Many states and school districts have made the transition to the Common Core State Standards and some school districts, such as the one that I work for began to fully implement the new standards this year. This has caused educators such as me to search for ways to implement these standards to students who have already had instruction that does not support conceptual understanding of mathematics.
I have found that this can be very challenging at times because the students want to revert back to what they were previously taught or the students have an inadequate foundation for the standard that I need to teach.

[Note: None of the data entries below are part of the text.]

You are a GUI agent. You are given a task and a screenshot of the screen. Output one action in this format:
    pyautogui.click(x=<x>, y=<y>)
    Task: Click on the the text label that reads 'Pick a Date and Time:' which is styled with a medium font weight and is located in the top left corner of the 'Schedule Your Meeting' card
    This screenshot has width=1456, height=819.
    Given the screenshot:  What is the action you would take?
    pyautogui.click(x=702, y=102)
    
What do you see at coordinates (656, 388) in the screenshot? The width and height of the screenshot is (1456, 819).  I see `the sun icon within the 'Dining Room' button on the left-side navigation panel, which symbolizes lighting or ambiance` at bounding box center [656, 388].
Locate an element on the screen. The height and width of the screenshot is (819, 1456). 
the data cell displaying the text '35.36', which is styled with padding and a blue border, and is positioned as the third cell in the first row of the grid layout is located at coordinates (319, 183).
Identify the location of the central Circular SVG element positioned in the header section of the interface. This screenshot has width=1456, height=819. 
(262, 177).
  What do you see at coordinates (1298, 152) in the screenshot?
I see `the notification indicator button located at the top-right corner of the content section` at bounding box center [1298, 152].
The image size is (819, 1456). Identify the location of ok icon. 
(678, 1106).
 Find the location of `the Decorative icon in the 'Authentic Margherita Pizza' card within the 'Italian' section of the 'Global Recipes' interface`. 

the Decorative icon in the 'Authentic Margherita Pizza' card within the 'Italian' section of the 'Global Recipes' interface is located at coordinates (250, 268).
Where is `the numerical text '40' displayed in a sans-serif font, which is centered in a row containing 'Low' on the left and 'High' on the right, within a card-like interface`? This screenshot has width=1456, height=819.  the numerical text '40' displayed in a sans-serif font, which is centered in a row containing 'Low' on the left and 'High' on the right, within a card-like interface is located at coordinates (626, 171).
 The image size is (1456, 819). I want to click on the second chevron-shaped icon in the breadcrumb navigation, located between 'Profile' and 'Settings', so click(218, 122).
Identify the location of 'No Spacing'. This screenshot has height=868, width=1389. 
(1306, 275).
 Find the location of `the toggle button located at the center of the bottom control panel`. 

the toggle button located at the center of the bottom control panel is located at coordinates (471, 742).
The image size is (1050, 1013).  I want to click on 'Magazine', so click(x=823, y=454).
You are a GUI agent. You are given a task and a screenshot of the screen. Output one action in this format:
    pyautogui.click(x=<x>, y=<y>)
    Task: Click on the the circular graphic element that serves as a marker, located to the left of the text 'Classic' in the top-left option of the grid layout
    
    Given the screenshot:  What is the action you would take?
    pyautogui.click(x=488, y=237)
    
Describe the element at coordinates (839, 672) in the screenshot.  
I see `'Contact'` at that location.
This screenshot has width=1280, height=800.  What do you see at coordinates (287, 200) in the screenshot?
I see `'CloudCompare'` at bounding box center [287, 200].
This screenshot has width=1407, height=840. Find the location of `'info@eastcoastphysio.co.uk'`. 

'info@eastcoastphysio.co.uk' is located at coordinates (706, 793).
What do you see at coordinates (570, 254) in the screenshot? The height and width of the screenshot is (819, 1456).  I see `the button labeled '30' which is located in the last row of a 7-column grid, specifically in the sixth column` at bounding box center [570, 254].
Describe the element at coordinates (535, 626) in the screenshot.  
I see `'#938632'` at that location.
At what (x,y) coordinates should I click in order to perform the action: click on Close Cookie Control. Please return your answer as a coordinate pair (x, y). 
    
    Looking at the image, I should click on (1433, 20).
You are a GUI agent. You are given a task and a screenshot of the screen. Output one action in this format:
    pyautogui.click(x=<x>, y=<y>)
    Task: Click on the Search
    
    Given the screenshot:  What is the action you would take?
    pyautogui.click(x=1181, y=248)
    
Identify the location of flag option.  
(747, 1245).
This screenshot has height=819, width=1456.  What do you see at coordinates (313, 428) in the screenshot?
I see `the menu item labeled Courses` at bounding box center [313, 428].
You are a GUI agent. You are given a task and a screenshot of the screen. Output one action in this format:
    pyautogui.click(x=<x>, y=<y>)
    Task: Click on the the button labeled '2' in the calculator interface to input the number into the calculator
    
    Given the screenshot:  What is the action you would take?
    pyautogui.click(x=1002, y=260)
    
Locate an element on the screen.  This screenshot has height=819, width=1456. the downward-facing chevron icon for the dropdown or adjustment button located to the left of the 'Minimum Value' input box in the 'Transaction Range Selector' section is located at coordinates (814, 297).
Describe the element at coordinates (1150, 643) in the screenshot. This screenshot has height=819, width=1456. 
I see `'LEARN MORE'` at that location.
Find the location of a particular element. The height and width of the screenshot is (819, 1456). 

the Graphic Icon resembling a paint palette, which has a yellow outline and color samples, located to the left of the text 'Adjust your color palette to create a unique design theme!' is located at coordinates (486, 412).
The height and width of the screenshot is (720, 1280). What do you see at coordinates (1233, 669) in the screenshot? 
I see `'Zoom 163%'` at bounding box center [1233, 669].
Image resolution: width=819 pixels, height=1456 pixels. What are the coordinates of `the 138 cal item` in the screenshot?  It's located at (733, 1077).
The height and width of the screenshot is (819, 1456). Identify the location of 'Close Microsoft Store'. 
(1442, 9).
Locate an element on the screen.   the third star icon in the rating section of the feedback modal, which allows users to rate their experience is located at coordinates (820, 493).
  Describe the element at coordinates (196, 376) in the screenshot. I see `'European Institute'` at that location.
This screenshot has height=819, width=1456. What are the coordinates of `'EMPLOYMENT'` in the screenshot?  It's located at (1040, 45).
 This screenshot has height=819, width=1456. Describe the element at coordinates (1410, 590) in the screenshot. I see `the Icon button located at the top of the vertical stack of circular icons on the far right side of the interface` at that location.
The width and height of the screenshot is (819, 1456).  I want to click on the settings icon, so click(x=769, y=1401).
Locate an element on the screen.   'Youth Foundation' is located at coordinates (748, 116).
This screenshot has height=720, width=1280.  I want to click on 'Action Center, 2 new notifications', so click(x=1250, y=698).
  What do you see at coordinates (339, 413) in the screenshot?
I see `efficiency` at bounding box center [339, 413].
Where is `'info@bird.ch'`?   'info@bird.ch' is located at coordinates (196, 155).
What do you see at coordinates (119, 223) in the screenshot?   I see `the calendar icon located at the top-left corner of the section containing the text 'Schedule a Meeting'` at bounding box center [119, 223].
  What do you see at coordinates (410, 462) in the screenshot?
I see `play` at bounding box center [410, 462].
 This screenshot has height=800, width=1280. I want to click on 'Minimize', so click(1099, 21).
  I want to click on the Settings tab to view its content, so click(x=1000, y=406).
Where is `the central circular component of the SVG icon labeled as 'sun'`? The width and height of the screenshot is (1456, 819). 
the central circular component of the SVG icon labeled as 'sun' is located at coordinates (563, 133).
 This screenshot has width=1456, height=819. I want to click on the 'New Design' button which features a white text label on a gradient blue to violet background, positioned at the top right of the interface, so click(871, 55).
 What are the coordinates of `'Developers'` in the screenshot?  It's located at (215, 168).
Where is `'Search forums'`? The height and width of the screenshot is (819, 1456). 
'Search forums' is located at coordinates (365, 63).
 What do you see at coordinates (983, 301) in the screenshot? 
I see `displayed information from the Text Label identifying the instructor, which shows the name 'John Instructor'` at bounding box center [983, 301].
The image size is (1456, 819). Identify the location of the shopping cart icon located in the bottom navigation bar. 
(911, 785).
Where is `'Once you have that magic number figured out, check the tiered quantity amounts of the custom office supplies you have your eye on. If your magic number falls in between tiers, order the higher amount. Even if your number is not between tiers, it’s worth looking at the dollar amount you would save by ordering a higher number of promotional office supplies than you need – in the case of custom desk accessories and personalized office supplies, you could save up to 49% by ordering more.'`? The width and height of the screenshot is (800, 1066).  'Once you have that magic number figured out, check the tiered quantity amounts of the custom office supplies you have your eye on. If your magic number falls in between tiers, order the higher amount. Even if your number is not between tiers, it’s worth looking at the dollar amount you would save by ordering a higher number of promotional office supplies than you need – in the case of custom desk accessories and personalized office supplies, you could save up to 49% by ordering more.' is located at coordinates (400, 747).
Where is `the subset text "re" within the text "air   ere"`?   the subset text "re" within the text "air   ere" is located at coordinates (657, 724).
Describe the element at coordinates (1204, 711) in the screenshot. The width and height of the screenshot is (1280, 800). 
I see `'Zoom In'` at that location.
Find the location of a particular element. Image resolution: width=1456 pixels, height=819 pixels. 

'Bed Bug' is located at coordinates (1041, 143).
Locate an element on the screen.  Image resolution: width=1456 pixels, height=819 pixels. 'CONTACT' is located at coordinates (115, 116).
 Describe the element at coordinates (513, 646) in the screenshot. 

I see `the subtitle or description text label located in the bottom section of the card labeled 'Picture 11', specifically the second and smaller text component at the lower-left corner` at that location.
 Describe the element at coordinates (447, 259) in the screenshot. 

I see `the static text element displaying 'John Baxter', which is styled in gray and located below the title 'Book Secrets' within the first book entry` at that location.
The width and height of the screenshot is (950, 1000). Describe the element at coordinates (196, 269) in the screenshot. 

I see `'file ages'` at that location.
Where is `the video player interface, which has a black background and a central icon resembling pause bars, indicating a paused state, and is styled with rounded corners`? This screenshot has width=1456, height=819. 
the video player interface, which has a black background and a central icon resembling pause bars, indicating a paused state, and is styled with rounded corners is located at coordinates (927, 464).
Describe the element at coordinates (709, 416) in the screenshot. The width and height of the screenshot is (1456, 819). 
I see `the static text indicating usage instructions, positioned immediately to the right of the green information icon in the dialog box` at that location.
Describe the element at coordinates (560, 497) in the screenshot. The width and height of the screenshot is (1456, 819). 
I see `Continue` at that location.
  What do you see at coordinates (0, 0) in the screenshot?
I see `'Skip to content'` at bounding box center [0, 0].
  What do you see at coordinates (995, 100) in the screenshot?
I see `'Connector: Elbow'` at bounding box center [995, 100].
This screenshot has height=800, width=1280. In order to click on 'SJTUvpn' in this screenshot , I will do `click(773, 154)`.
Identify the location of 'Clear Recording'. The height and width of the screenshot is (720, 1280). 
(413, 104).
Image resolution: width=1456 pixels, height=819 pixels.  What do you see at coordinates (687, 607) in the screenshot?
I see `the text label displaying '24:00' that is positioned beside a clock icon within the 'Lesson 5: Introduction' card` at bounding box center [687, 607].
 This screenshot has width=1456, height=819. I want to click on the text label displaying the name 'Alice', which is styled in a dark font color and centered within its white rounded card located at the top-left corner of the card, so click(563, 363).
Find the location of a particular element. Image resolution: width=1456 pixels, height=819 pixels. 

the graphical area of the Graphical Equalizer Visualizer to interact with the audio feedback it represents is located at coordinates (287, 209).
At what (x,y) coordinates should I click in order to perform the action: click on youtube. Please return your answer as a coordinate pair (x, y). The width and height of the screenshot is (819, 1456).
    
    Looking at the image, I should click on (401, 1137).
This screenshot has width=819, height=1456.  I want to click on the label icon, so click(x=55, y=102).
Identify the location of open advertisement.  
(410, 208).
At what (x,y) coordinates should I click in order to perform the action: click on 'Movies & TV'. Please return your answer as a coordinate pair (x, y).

Our school district has chosen to use EngageNY to assist with the implementation of the Common Core Standards. I had the most interesting conversation with my instructional specialist and she believes that even though the students are not ready for the on grade level standards that I should not front load my lessons because she believes that the lessons will build on one another and the students will eventually get the skill. If you are not familiar with the term front loading, it is when a teacher anticipates a learning difficulty before teaching a particular concept and pre- teaches the skill to address the deficit before teaching the actual skill so that the students have some knowledge of the concept so that they can connect or anchor their new learning.
There are instances when front loading is appropriate for students and it enhances the learning for the students however, sometimes front loading can hamper the learning process. I believe that as we fully implement the Common Core Standards to students in grades 3-5 teachers must front load instruction whenever it is appropriate so that students can feel successful as they master these more rigorous standards.